Confession: I don't know much about the history of Israel/Palestine in the time period covered by this book (1940-1948). Fortunately the author includes an introduction to both the historical context, the city of Jerusalem, and the families portrayed. This was invaluable to me and I flipped back to it numerous times.

Unfortunately the reason I kept flipping back to the family tree is I had trouble keeping two of the brothers straight. Additionally several side characters were introduced with so little fanfare that when they reappeared, I had forgotten them and had to refresh my memory. The jumbling of characters (there were a lot of characters) is my main complaint about this book.

The artwork is spot on (other than the two brothers I couldn't tell apart). The black and white palette and harsh lines are perfect for a city at war. Primarily told through smaller (6 to a page) panels, this book packs a lot of action into it's pages, but does occasionally go to larger panels for dramatic impact. Excellently done entirely with the artwork. Text and artwork complement each other nicely.

The story is doubly fascinating, both the story of a time of extreme unrest in an unstable region and that of the two families trying to survive in it. Other than popping over to a few wikipedia entries (which I always do because I'm rather a nerd), I was completely engrossed in this book. I read the entire thing in two settings. I would have liked an author's note comparing the fiction of the family to his real family, but without one I presume the family story is primarily fictional. That makes it no less compelling a read.

Friday, April 05, 2013

Review: Relish My Life in the Kitchen (Graphic Novel)

I received a copy of Relish: My Life in the Kitchen by Lucy Knisley a few months ago. (First Second, April 2013, 174 pages). While I eagerly devoured (expect many more food puns in this review) the book, I saved the review for this week's #fridayreads because this delicious graphic novel released this week.

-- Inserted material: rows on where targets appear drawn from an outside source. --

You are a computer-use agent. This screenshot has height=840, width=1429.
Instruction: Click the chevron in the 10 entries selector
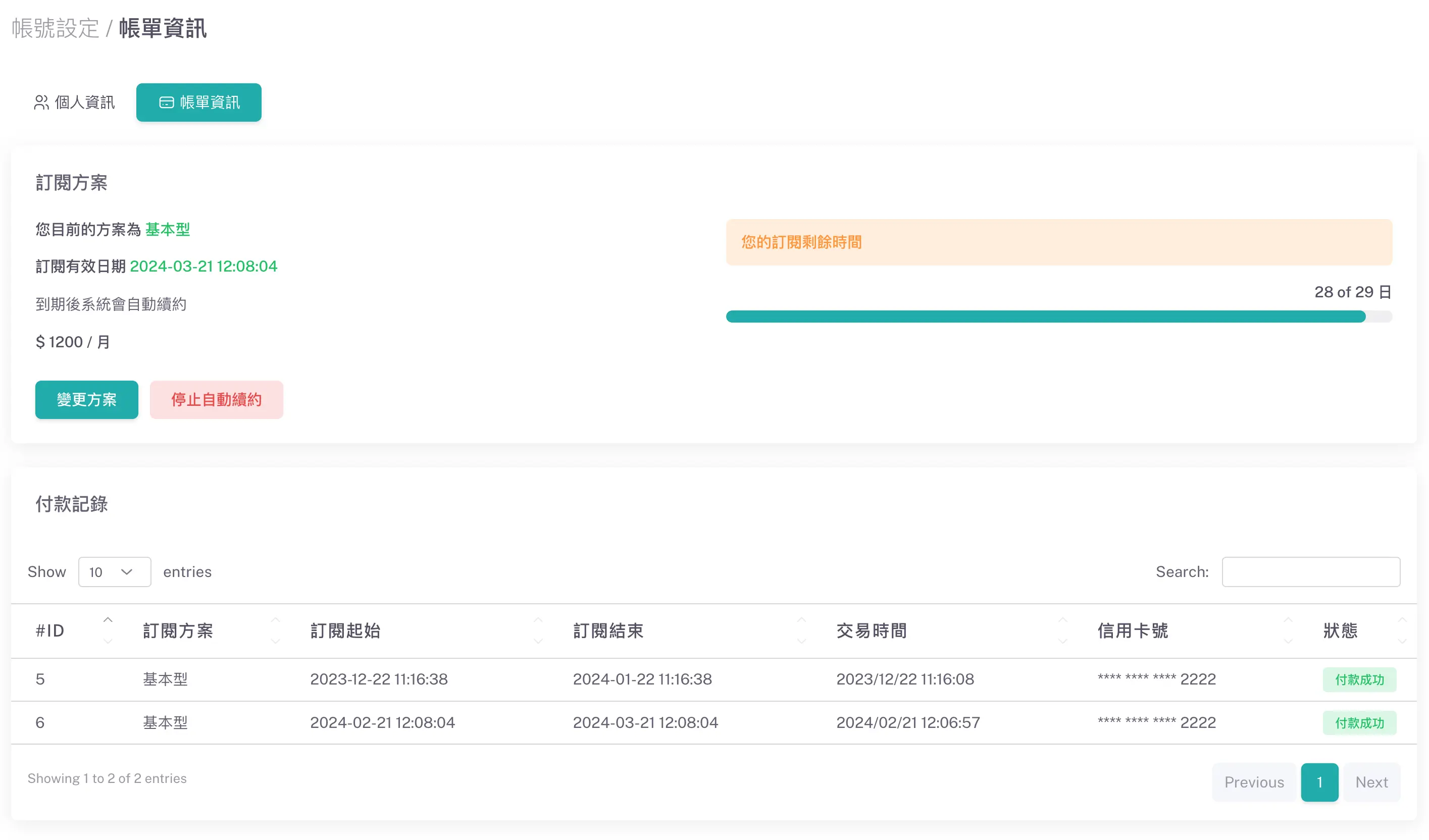[x=127, y=572]
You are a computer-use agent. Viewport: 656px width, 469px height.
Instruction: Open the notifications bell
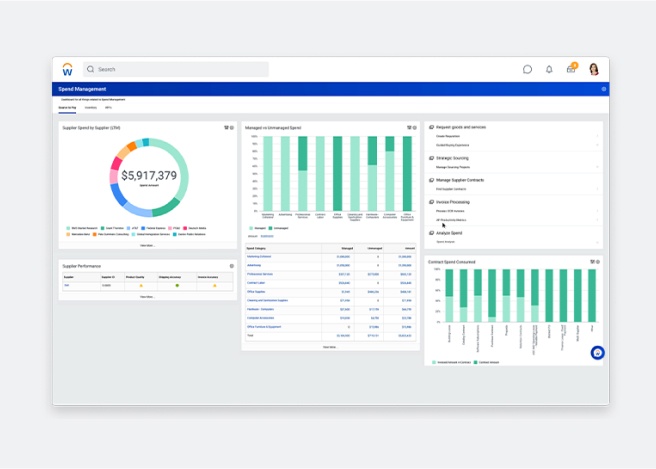(549, 69)
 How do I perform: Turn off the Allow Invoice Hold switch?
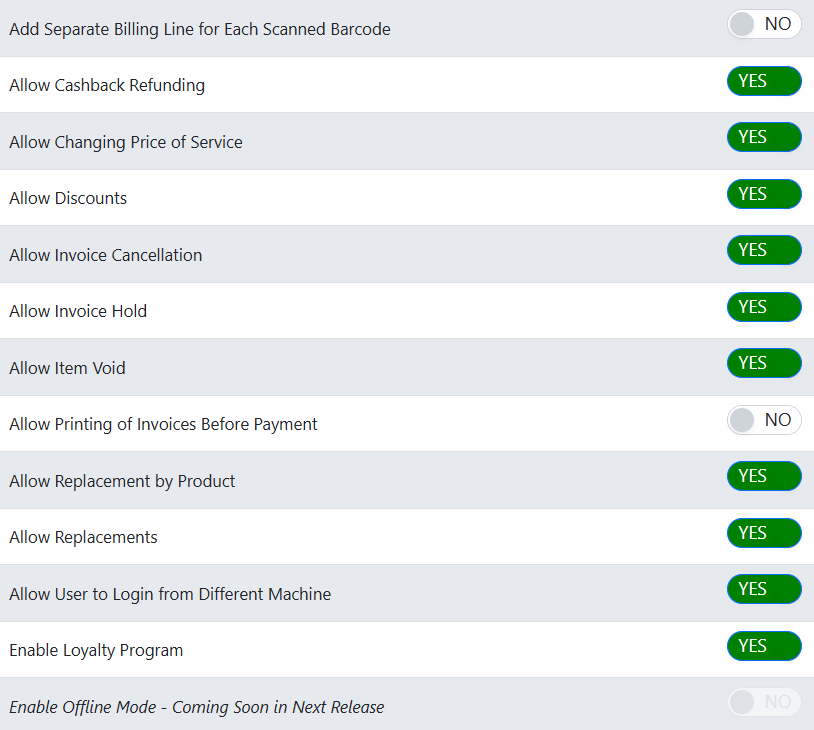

Bottom Line: Delicious book. Should be in all medium and larger sized libraries who collect adult graphic novels. Would recommend for anyone who watches the food channel, Anthony Bourdain and/or is a "foodie".

Food is an integral part of our lives. It's tempting to start this review with stories of my own food culture, dishes cooked with families, and the flavors that always take me to a certain place and time. We could all spend days reminiscing in this way. And that is what this graphic novel is, a large reminiscence, a life told through food.

But while I grew up with good but traditional cooks in a Southern/Midwestern atmosphere, Lucy Knisley grew up with gourmet cooks in the middle of a New York food renaissance. This is the story of both a recognizable middle class childhood (divorced parents, travel, school, friends), but also of a lot of different foods.

The tales of childhood and young adult transitions are sweet without being cloying, substantial enough to fill you up, but not heavy enough to way you down in introspection like more literary memoirs. Instead what you will remember as you walk away from this book is the food. After reading this I added about 12 dishes to my "to cook" list. Besides descriptions of the dishes she ate, she includes cooking tips and handily illustrated recipes. Immediately before reading this my (future) mother-in-law and I tried a sushi recipe that we found on pinterest. It worked but not perfectly and thanks to the sushi tips in this book, I think I know what we did wrong.

Let me have one more tortured food metaphor. This book is a perfect summer picnic meal: filling, nutritious (helpful recipes!), memorable and fun. If you want a heavy feast of a graphic novel full of food for thought, try Maus. But when you just want a really good read without deep heavy issues, Relish hits the spot. I can't decide if I'm going to keep, pass along, or donate my copy. And I can't decide if I want to shelve it with graphic novels or cookbooks (or memoirs).